Powerco customers will have to pay an extra $2.70 a month to upgrade lines, transformers and other gear dating back in some cases to the 1950s, under a draft decision announced today.
This is on top of an average power bill of $209 per month, as estimated by the Commerce Commission.
Powerco is New Zealand's second largest lines company, and serves 330,000 homes and businesses in Manawatu, Whanganui, Taranaki, Wairarapa, parts of Waikato and elsewhere.
It applied to the Commission in June for the right to increase its earnings to $1.32 billion over five years. It got most of what it wanted - $1.27bn - an increase of one-third.
"We have carefully assessed Powerco's proposal," Commissioner Stephen Gale said.
"We accept that the company is facing significant challenges as a result of a network built in the 1950s and '60s nearing the end of its life.
"It is also under increasing pressure from powering regions with strong population and economic growth such as Tauranga."

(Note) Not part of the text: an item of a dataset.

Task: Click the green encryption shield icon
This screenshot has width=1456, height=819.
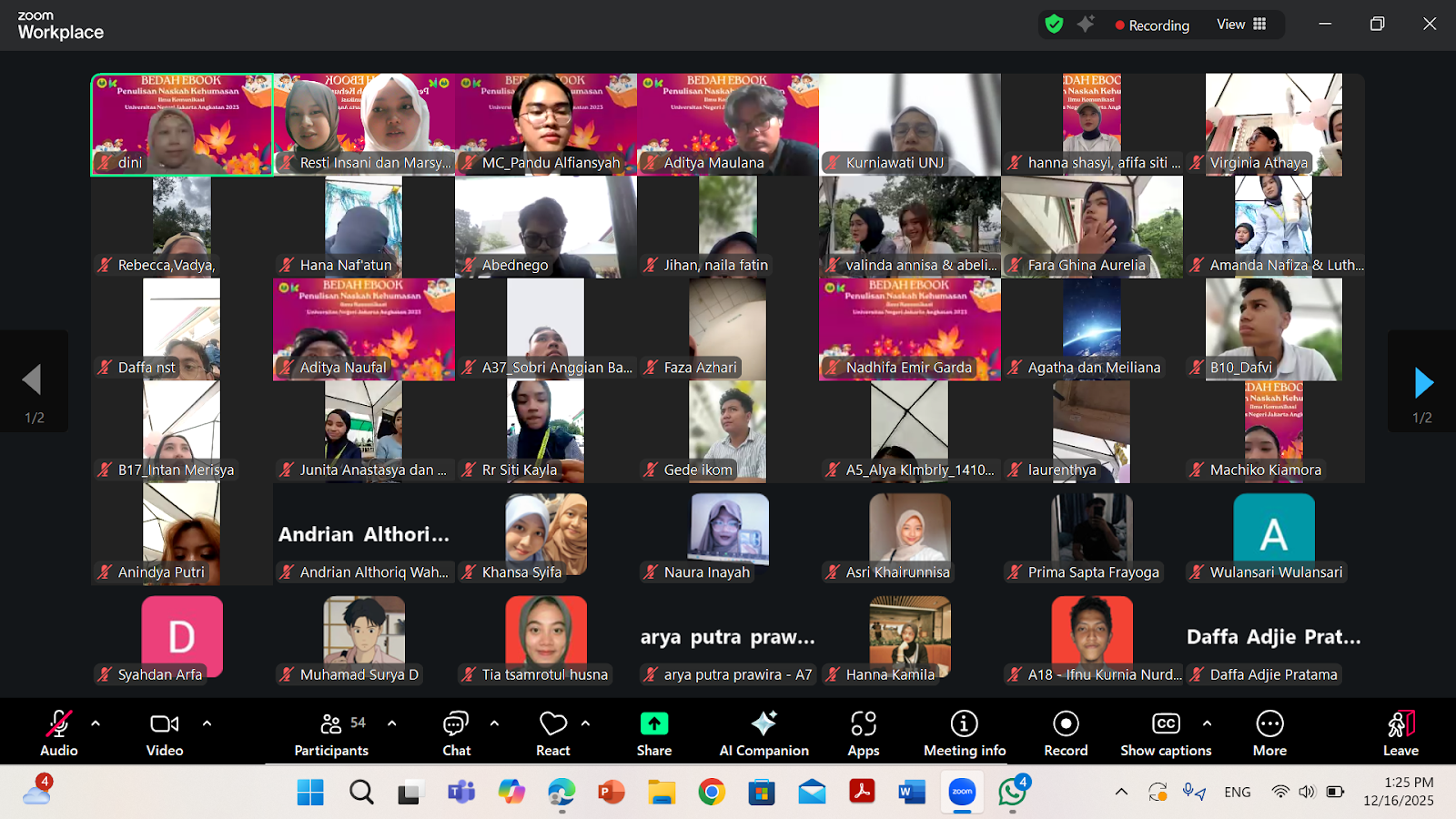Action: click(x=1054, y=25)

Dr Gale said it was important to keep electricity affordable.
"However, long-lived assets like electricity networks require significant upfront investment, with the full costs recovered over their expected lifetime.
"We believe this is in the best interests of today's consumers, as well as future generations."

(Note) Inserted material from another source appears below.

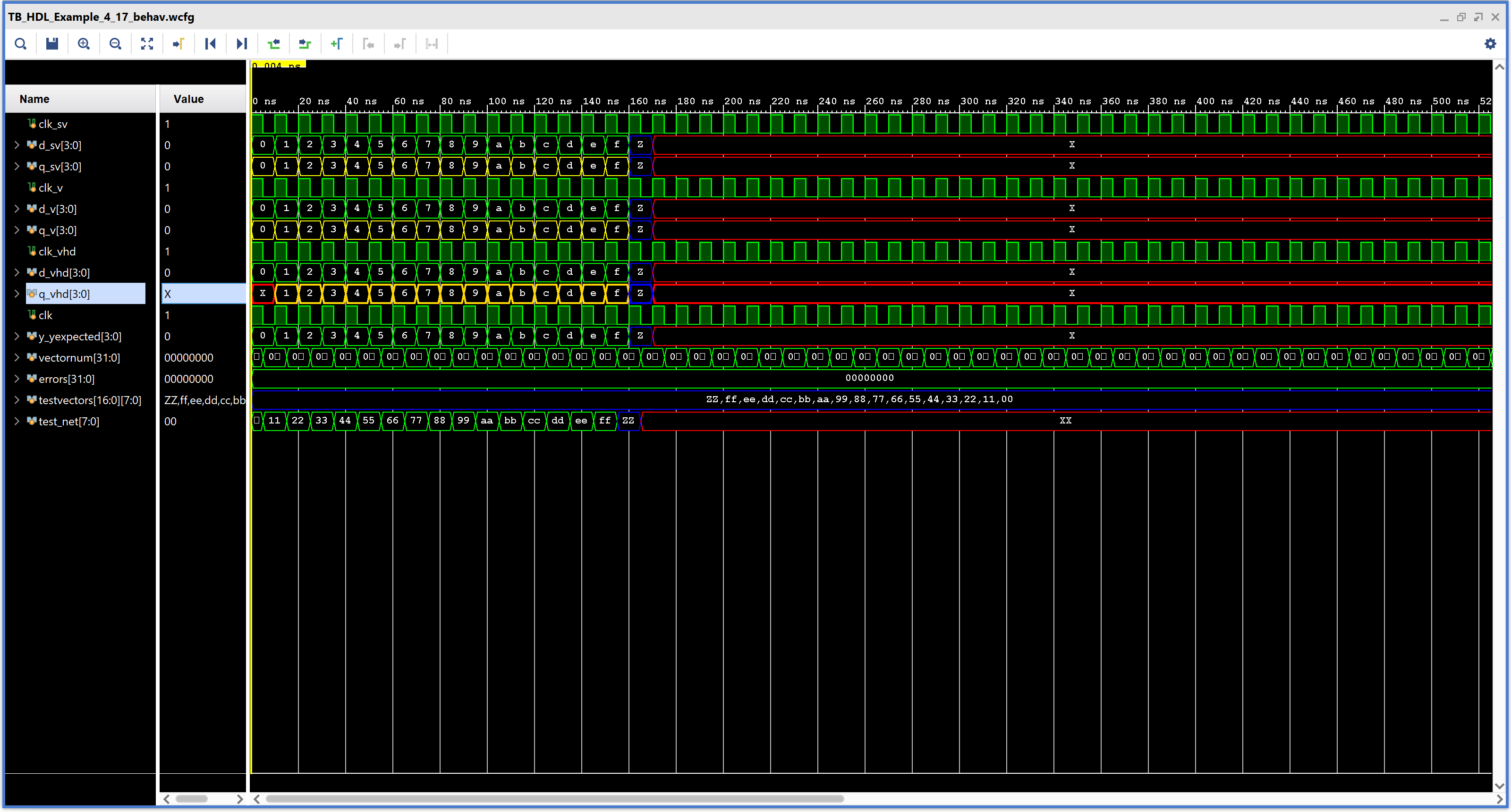This screenshot has width=1511, height=812.
Task: Click the Value column header
Action: tap(188, 99)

Today's decision marks the first time a lines company has got this treatment since Orion won special status after the Canterbury earthquakes.
Powerco's success is expected to inspire Aurora in Dunedin and Wellington Electricity in the capital to follow suit.
Equipment failures
In a report to the Commerce Commission, Powerco gave some details of the sort of problems it faced in bringing ageing equipment up to date without enough money to pay the cost of doing so.
It said in its worst-performing regions, some customers had their power cut for over 50 hours per year, which was completely unacceptable.
It said the failure rate on its overhead wires was among the worst in New Zealand and the health of its assets overall was deemed moderate to poor.
To fix this, the rate at which antiquated gear was replaced would have to increase by 60 percent over replacement levels set for the years between 2012 and 2018.
At present, the amount of equipment failing while in use more than tripled in the past decade
"The number of assets in poor condition and requiring replacement is substantial, and at current expenditure this proportion will increase to unacceptable levels," the company said in its submission.
"Given the concerning position of our network reliability, there is clearly no scope for further deterioration.
"However, that is exactly the situation we anticipate if we look at performance trends and health of our assets.
"Without well targeted intervention to address these trends, reliability will continue to deteriorate and fall even further."